[Input data Boundary: Start]
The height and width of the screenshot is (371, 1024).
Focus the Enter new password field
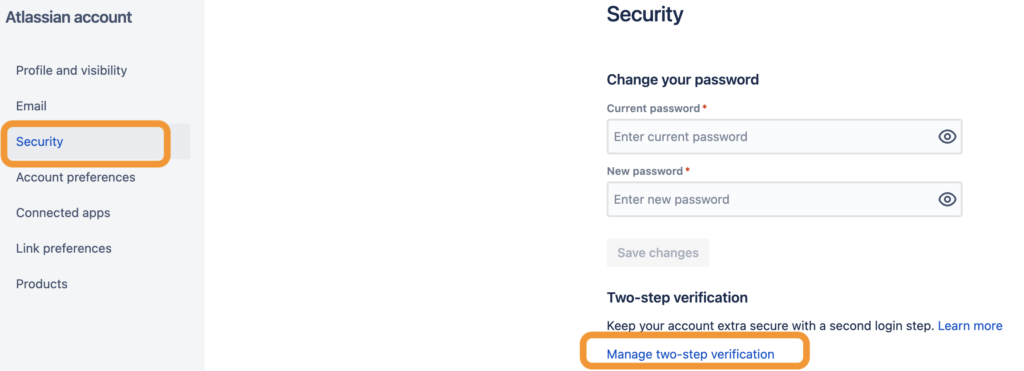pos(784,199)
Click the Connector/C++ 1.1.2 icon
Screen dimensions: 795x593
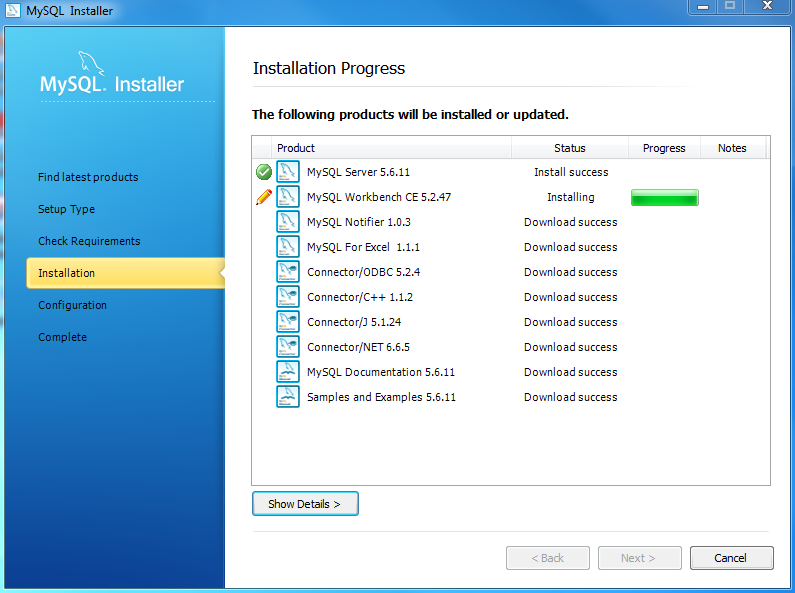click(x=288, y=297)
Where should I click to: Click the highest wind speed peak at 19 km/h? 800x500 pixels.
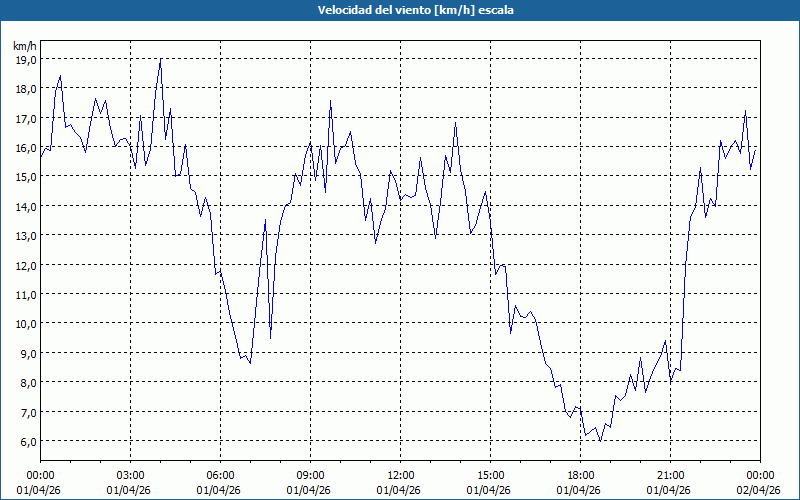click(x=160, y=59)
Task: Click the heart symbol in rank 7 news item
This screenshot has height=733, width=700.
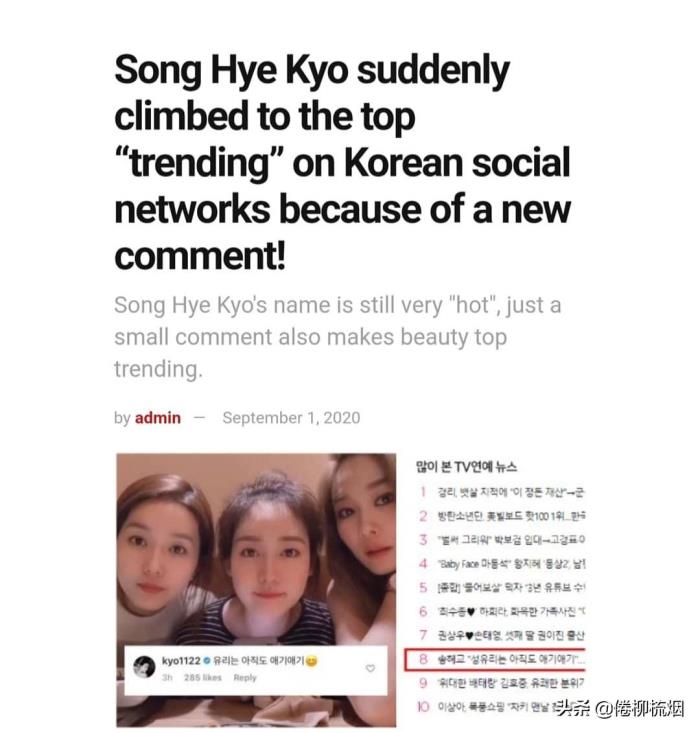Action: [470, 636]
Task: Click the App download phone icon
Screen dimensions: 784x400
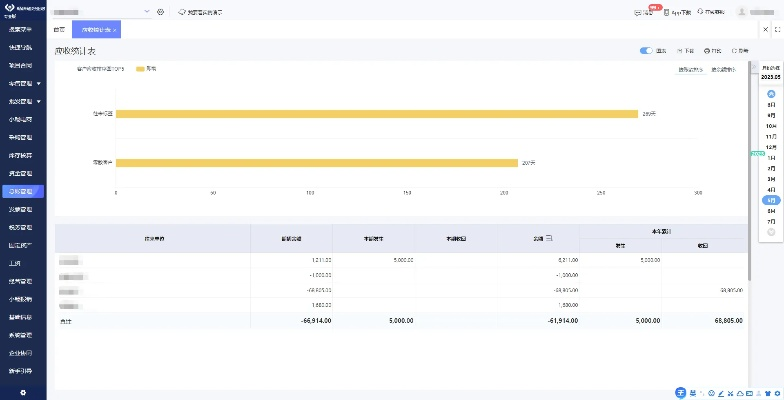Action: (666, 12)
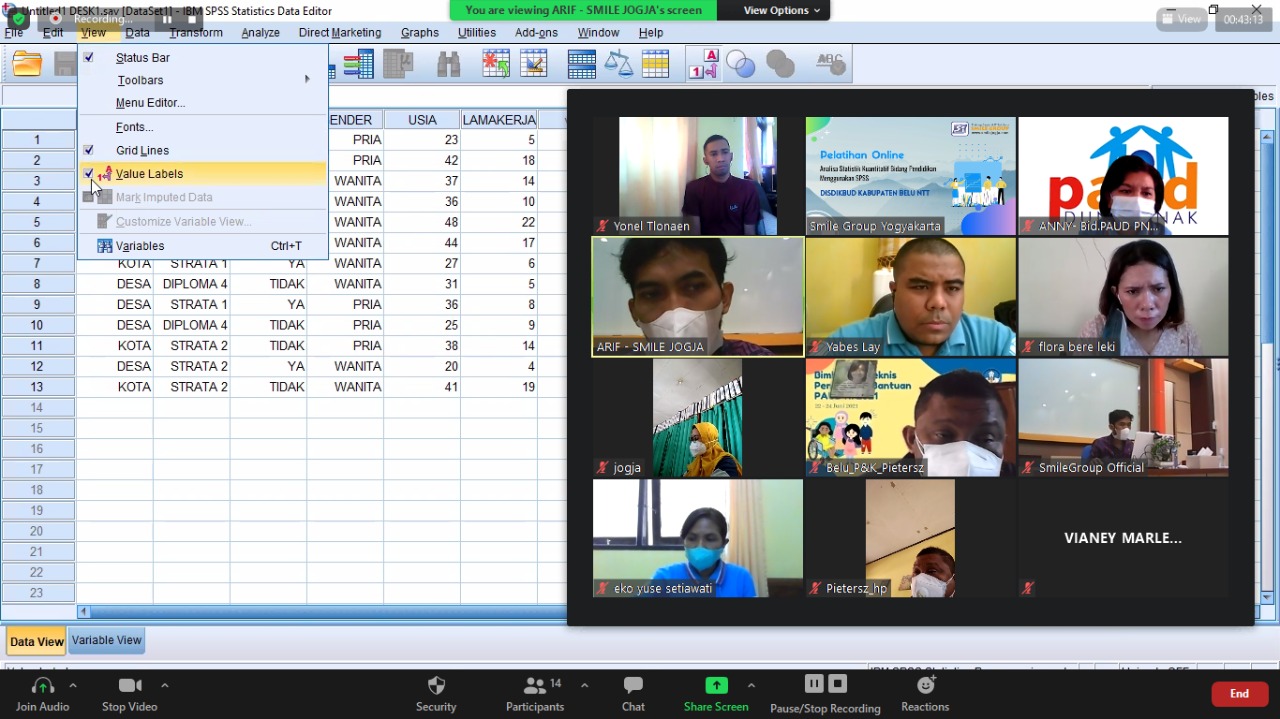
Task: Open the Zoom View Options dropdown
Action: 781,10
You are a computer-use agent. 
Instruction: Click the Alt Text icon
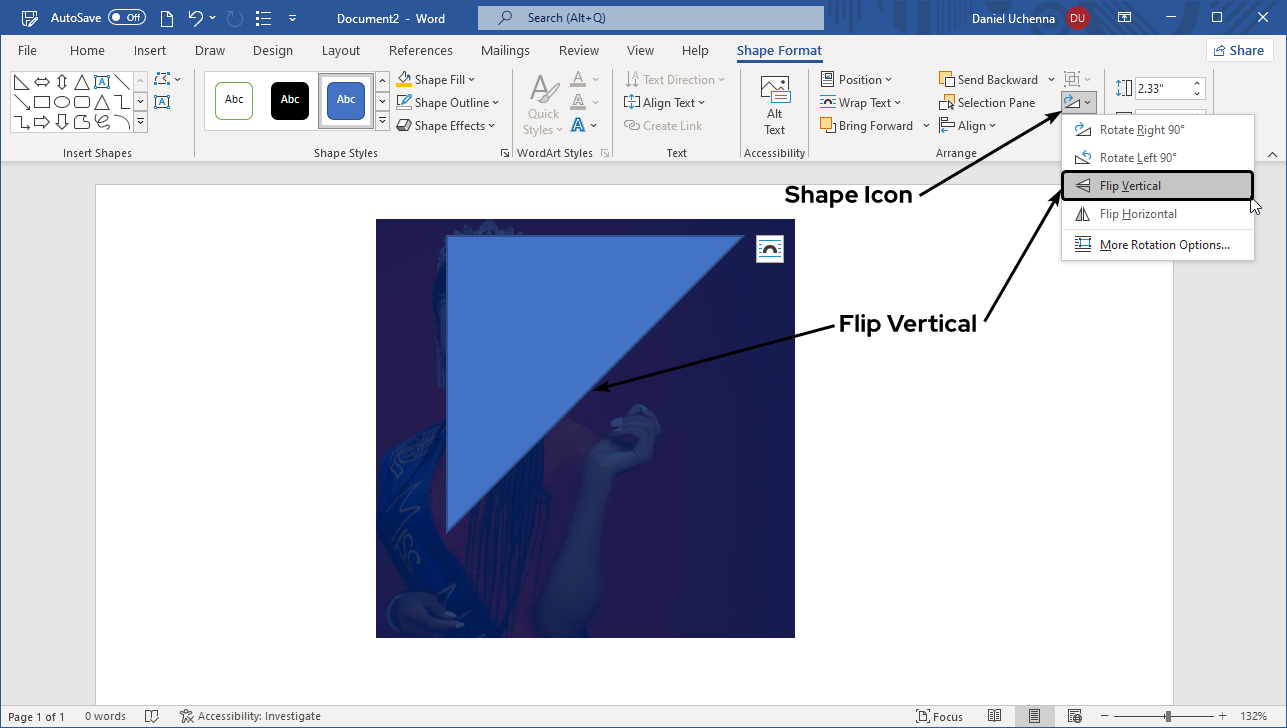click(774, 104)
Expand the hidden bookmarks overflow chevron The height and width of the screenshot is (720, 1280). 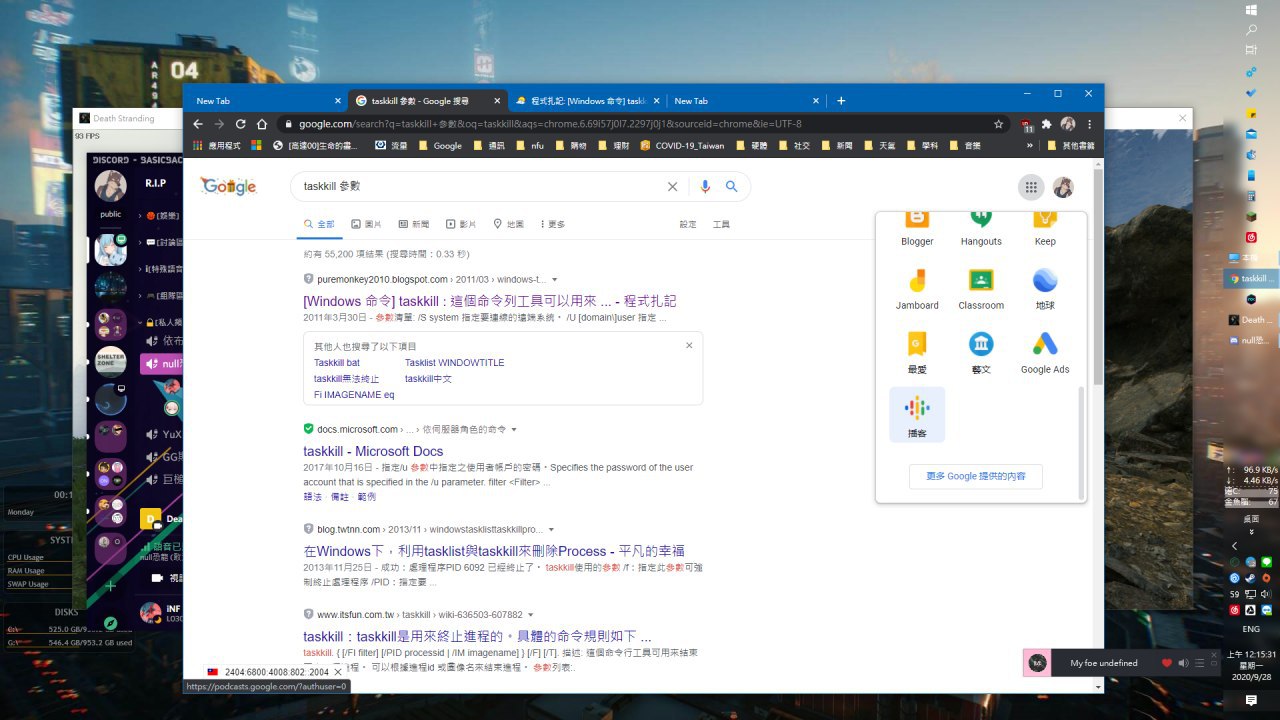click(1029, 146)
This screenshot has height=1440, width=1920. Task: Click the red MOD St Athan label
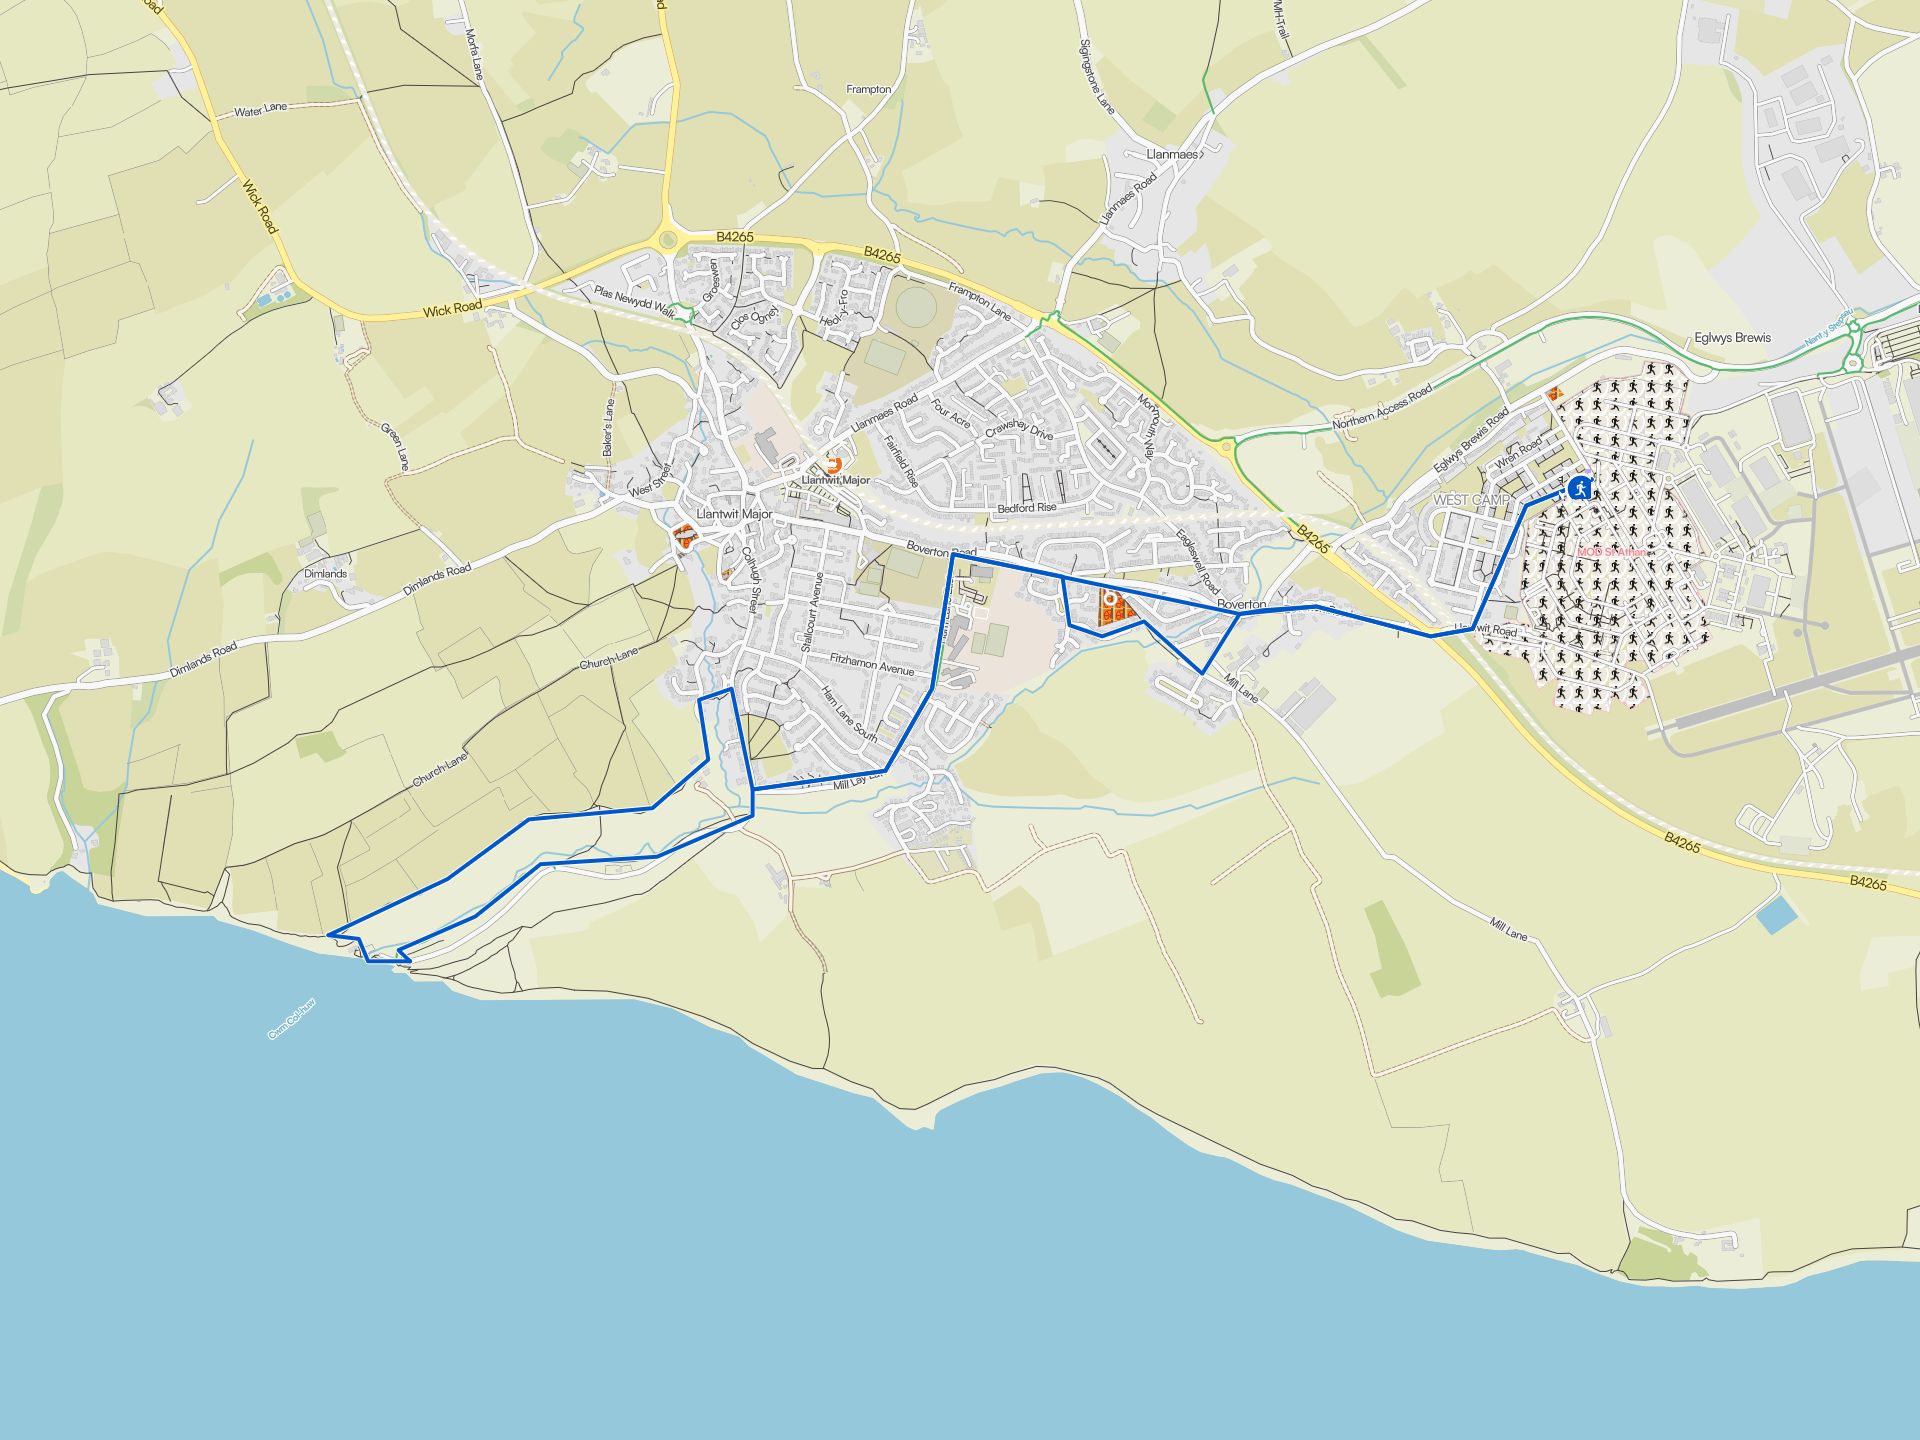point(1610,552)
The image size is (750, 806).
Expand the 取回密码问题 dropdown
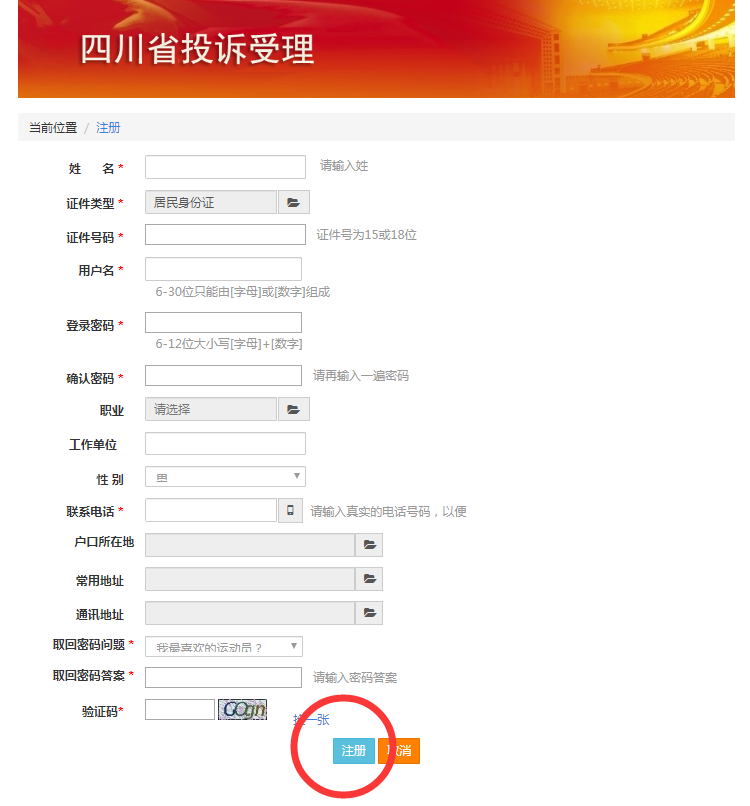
[Input data Boundary: End]
__Try it__: Restate word for word the lines of the data above that begin at the line with "This screenshot has height=733, width=700." and end at the line with "You are a computer-use agent.", keeping both ends and dropping every picture.

__Written reply__:
This screenshot has height=733, width=700.
Action: [470, 636]
Task: Click the App download phone icon
Screen dimensions: 784x400
Action: (666, 12)
Task: Open the Zoom View Options dropdown
Action: 781,10
You are a computer-use agent. 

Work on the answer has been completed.